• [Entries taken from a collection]
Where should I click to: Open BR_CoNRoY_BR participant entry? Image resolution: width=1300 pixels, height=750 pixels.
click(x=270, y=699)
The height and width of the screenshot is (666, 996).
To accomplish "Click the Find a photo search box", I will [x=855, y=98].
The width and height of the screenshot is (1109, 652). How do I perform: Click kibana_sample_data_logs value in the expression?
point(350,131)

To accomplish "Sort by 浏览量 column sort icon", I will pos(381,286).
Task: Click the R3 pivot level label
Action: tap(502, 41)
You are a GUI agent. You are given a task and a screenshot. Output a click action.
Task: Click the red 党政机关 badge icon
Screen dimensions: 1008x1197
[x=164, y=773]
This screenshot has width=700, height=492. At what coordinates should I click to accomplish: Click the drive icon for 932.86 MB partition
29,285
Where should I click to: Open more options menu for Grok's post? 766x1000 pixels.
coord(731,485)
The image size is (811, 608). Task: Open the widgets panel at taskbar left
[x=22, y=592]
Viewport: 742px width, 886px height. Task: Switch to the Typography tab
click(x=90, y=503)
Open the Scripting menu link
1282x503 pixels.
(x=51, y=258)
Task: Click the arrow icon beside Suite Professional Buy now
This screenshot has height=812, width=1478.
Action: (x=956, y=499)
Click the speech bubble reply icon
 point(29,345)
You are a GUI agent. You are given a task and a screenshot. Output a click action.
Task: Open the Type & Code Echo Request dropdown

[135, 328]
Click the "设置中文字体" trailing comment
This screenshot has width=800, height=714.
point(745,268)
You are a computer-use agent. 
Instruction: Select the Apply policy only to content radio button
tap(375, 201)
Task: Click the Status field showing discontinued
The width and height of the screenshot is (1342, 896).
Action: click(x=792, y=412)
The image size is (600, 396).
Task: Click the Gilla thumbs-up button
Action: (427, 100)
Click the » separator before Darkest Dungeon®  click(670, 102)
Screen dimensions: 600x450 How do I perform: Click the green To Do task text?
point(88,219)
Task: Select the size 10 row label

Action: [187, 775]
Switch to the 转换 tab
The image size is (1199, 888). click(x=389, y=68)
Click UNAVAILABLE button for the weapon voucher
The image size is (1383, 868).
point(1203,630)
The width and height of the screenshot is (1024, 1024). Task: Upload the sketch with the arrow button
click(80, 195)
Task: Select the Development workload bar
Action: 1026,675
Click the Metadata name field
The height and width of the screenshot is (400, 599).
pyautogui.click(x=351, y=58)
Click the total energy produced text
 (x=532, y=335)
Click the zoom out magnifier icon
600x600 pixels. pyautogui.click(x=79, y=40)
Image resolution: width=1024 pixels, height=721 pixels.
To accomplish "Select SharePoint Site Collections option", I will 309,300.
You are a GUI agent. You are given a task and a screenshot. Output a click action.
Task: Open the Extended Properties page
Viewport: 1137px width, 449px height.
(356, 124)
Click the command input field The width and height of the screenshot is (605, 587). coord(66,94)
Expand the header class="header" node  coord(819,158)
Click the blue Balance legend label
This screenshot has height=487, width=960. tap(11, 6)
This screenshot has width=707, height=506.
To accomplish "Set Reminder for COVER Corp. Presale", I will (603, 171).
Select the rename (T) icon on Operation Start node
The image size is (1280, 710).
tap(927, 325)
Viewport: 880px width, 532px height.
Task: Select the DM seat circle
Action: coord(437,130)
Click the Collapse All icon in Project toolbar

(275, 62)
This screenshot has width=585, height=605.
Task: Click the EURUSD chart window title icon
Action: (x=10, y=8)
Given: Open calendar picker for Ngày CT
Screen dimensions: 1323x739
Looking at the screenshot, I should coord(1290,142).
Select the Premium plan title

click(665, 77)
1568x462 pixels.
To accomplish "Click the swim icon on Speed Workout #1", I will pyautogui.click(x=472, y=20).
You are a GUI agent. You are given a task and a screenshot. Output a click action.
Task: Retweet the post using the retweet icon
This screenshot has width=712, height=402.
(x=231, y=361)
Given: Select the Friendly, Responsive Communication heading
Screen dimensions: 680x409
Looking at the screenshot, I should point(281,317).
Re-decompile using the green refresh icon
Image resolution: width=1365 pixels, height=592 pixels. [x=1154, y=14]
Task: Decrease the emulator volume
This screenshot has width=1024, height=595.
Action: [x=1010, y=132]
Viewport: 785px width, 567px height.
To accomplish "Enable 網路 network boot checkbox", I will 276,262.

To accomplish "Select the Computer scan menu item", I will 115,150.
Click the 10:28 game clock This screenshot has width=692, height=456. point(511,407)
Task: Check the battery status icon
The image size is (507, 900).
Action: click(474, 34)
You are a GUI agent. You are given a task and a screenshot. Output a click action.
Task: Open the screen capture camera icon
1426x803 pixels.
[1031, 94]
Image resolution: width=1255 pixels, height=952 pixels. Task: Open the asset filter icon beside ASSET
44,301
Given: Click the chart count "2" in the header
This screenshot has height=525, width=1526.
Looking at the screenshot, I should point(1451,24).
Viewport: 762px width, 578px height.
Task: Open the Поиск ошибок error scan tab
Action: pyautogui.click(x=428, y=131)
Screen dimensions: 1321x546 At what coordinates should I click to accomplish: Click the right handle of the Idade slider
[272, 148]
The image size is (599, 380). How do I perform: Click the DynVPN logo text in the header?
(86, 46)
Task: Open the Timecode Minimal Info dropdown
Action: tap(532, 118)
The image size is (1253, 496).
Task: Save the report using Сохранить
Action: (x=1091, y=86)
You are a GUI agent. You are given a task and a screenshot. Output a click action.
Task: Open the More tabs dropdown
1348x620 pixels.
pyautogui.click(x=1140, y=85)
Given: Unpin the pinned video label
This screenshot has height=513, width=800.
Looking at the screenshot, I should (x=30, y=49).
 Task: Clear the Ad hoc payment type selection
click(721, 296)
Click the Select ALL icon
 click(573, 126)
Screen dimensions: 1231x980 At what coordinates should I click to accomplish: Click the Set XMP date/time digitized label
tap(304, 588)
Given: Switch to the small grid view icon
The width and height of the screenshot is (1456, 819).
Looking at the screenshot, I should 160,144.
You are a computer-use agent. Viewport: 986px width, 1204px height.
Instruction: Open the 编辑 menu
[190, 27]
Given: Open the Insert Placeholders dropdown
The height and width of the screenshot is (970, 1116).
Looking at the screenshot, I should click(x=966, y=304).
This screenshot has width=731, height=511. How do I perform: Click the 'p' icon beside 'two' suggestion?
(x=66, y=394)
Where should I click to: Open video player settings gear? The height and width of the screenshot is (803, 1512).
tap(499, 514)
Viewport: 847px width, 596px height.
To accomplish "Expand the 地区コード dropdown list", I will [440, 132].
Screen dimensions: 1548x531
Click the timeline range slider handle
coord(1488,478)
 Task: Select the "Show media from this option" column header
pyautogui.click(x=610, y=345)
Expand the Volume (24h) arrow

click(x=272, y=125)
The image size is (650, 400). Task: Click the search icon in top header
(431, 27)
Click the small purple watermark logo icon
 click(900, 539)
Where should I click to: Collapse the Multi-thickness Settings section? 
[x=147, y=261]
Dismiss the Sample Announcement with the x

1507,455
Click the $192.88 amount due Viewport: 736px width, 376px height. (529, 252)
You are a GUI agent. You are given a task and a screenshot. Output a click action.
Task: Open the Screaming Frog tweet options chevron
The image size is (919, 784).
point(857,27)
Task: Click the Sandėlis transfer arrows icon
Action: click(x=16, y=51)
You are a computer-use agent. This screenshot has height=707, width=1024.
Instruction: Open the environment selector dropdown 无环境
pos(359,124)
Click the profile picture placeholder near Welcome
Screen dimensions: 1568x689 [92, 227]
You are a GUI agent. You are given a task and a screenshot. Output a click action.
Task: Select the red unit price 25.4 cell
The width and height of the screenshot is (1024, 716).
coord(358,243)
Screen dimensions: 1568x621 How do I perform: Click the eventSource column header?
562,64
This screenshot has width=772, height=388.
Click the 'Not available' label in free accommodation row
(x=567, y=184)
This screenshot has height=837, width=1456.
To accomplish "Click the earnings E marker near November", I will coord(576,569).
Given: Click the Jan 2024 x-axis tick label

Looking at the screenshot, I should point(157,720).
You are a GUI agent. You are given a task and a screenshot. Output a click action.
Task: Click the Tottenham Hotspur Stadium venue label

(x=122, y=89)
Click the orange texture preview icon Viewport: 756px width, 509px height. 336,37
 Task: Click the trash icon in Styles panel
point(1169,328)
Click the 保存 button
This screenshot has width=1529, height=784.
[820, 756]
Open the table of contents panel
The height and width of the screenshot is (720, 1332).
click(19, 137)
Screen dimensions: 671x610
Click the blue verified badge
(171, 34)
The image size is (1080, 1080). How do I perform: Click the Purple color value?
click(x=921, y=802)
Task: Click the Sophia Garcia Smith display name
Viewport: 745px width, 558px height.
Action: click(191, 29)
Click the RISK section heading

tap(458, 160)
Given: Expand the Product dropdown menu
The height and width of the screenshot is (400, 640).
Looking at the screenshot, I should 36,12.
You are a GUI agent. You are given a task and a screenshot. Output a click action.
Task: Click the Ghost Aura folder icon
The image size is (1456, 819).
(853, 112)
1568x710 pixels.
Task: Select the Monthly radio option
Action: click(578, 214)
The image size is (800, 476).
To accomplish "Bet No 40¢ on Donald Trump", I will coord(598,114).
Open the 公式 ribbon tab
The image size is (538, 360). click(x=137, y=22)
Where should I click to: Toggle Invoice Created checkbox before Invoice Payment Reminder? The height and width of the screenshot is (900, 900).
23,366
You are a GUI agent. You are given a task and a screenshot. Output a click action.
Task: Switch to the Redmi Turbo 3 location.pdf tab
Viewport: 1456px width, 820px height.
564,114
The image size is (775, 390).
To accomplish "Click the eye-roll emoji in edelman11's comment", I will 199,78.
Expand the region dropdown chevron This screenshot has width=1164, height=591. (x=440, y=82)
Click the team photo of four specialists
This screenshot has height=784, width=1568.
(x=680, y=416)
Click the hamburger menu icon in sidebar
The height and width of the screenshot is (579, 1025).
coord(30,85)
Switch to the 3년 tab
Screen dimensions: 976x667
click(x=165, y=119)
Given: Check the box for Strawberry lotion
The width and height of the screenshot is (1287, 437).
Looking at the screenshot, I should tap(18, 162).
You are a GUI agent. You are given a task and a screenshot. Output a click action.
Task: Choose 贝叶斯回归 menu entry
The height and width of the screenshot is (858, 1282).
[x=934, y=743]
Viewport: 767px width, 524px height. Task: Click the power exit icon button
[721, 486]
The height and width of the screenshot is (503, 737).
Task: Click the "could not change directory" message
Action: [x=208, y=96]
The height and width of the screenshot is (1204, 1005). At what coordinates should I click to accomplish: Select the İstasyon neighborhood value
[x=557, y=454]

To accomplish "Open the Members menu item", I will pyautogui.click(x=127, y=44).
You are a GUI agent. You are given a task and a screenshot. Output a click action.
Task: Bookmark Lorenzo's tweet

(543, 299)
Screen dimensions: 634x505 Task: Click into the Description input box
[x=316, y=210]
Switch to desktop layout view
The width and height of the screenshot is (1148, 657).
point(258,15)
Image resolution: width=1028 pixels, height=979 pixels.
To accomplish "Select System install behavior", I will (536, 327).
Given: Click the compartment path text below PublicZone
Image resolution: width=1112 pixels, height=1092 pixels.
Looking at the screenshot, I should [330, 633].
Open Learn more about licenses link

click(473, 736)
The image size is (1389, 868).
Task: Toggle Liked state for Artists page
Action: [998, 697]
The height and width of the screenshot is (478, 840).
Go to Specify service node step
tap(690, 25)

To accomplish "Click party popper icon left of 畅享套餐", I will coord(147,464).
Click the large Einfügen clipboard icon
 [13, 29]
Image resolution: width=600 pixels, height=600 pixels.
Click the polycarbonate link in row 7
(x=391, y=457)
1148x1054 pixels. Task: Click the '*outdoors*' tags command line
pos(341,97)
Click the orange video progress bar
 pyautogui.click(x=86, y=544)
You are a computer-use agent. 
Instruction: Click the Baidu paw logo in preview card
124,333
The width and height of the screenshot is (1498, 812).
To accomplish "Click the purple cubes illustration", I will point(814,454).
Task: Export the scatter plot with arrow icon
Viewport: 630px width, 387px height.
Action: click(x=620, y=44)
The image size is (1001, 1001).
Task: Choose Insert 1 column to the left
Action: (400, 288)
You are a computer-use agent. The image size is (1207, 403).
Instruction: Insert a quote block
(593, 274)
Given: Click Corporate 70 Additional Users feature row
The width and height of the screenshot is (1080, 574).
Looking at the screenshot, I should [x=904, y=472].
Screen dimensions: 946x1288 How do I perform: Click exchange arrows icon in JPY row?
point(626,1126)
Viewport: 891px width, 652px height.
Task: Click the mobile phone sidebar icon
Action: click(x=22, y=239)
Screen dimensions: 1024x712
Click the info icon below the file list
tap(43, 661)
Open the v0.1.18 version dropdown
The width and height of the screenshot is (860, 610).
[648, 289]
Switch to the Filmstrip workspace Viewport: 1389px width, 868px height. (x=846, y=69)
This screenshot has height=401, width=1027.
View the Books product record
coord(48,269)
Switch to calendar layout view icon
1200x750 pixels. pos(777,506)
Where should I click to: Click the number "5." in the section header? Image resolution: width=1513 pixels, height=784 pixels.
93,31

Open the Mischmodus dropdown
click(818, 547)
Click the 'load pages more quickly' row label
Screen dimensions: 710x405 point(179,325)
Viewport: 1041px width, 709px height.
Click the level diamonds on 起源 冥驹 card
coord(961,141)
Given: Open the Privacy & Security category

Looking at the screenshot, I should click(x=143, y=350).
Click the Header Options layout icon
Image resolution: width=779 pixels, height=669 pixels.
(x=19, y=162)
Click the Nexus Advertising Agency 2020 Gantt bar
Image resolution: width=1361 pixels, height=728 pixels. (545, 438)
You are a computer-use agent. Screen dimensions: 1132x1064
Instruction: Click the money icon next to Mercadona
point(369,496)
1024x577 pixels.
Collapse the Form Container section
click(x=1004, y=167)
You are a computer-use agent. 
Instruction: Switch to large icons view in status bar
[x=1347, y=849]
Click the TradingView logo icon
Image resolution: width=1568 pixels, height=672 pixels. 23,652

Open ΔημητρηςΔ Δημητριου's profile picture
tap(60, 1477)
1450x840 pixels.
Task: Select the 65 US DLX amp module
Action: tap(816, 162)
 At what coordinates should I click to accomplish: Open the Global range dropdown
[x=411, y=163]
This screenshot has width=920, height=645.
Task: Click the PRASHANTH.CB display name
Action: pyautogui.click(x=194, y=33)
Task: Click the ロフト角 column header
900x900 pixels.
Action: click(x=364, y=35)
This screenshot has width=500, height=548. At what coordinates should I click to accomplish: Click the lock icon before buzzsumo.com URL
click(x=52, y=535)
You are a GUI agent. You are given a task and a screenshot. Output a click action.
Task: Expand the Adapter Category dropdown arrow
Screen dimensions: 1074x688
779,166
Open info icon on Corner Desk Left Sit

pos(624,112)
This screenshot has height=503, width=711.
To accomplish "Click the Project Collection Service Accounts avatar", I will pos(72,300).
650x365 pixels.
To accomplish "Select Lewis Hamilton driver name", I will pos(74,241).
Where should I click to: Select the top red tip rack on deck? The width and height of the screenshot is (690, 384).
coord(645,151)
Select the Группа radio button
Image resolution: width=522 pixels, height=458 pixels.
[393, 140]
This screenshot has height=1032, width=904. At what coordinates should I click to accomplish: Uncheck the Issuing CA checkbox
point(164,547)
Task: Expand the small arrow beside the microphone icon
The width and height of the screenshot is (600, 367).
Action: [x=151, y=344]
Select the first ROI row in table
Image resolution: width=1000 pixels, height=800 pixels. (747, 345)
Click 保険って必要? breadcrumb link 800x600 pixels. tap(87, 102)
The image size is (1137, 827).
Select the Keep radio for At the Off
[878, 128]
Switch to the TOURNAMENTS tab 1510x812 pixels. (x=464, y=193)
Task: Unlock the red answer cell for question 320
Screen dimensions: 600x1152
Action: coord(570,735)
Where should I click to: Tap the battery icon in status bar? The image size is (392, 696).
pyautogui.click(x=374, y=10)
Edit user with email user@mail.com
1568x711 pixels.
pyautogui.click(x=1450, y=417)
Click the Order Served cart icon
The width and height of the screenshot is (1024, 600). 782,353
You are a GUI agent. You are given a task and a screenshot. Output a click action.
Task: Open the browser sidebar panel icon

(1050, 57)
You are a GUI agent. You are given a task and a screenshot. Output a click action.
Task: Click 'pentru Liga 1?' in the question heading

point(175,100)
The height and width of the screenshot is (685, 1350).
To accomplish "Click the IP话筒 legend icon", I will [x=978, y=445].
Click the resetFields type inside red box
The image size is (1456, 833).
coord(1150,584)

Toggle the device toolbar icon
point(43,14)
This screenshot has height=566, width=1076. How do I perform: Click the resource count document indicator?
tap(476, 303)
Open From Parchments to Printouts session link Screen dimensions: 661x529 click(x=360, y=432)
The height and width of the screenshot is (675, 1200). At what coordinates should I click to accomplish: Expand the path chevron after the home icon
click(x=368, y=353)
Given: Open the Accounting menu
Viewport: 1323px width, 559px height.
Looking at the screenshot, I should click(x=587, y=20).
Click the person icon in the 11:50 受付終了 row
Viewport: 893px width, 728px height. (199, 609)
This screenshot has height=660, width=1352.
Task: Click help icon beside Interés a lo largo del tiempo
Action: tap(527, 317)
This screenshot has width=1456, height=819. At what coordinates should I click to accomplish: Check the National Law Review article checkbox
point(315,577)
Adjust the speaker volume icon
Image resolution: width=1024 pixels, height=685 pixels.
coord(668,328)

• [Work instruction] Begin with the line above that has "Open the 公式 ribbon tab" and continue through the line that has "Given: Check the box for Strawberry lotion", setting each one down exactly. Stop there.

• [Task answer]
Open the 公式 ribbon tab
The image size is (538, 360). click(x=137, y=22)
Where should I click to: Toggle Invoice Created checkbox before Invoice Payment Reminder? The height and width of the screenshot is (900, 900).
23,366
You are a GUI agent. You are given a task and a screenshot. Output a click action.
Task: Switch to the Redmi Turbo 3 location.pdf tab
Viewport: 1456px width, 820px height.
564,114
The image size is (775, 390).
To accomplish "Click the eye-roll emoji in edelman11's comment", I will 199,78.
Expand the region dropdown chevron This screenshot has width=1164, height=591. (x=440, y=82)
Click the team photo of four specialists
This screenshot has height=784, width=1568.
(x=680, y=416)
Click the hamburger menu icon in sidebar
The height and width of the screenshot is (579, 1025).
coord(30,85)
Switch to the 3년 tab
Screen dimensions: 976x667
click(x=165, y=119)
Given: Check the box for Strawberry lotion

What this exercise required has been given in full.